Se preguntó si ya tendría una mujer que lo hubiera acompañado en su ascenso.

Se cambió de mano la maleta y decidió que ya era hora de enfrentarse a él.

Entró en el edificio y tomó el ascensor.

Al salir, una eficiente secretaria, Mary Sharpe, la saludó y la acompañó hasta el despachó de Nate.

Kathryn se quedó en la puerta durante unos segundos antes de atreverse a entrar. A pesar de lo absurdo que resultara, estaba nerviosa. Sabía que no tenía sentido tener aquella sensación por un hombre al que no había visto en años. Pero su relación había sido muy intensa, había sido la promesa truncada del futuro que ella ansiaba.

Pero, ¿qué decía? Nate no había sido el futuro, sino sólo un sueño que había acabado por convertirse en una pesadilla.
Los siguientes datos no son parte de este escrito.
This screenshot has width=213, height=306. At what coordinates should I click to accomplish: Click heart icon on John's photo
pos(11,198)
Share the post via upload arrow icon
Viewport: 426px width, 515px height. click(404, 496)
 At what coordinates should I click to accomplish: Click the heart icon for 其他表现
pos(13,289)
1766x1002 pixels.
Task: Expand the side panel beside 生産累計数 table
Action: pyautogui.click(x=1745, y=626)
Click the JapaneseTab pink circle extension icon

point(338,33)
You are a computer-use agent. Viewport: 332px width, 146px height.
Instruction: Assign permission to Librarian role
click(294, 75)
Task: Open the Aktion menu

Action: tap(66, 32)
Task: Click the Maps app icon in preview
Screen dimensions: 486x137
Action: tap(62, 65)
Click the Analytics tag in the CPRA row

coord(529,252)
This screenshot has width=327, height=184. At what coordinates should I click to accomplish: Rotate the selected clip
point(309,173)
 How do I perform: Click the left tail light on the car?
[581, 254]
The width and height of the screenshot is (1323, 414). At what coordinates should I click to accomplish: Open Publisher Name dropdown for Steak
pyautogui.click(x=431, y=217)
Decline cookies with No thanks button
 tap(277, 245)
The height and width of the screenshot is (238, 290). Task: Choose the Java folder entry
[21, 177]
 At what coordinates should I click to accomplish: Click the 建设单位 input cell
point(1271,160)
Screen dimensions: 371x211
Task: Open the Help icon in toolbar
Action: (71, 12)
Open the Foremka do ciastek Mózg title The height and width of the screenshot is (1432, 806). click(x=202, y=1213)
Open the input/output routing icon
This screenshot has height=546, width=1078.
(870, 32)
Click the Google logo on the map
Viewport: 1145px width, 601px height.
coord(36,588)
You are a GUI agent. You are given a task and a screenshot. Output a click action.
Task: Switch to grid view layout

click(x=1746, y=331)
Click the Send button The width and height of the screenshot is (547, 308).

En aquel instante estaba a punto de entrar en el santuario de trabajo de aquel mismo hombre para compartir una labor profesional.

Respiró profundamente y llamó a la puerta.

Cuando él abrió, ella no pudo evitar un cosquilleo inquietante en el estómago.

Fue como retroceder en el tiempo. Su pelo seguía siendo igualmente denso y negro que antaño. Sus ojos verdes brillaban con la misma intensidad. El traje gris que vestía no hacía sino enfatizar la perfección de su cuerpo. No había cambiado nada.

–Hola, Nate.

Él asintió, con un gesto helador.

–Hola, Kathryn.

Dijo «Kathryn» y no el más coloquial y cercano «Kat» con que solía nombrarla.

–¿Puedo pasar?

–Por supuesto.

–¡Estupendo despacho! –exclamó ella al entrar. Dejó la maleta en el suelo, se quitó el abrigo y lo puso sobre el sofá.

Se encaminó hacia la enorme ventana. La espesa nieve impedía la visión de la ciudad.

–No me puedo creer que esté en Boston –dijo ella.

–Yo tampoco –respondió él, dejando notar cierto reproche en su tono.

Ella se volvió. Pero el gesto impávido de él no le dio clave alguna sobre sus sentimientos.

–La fruta es para ti –dijo él, indicando la cesta que estaba sobre la mesa.

–¡Muchas gracias! –dijo ella

–No me las des a mí, sino al señor Winters –dijo él secamente.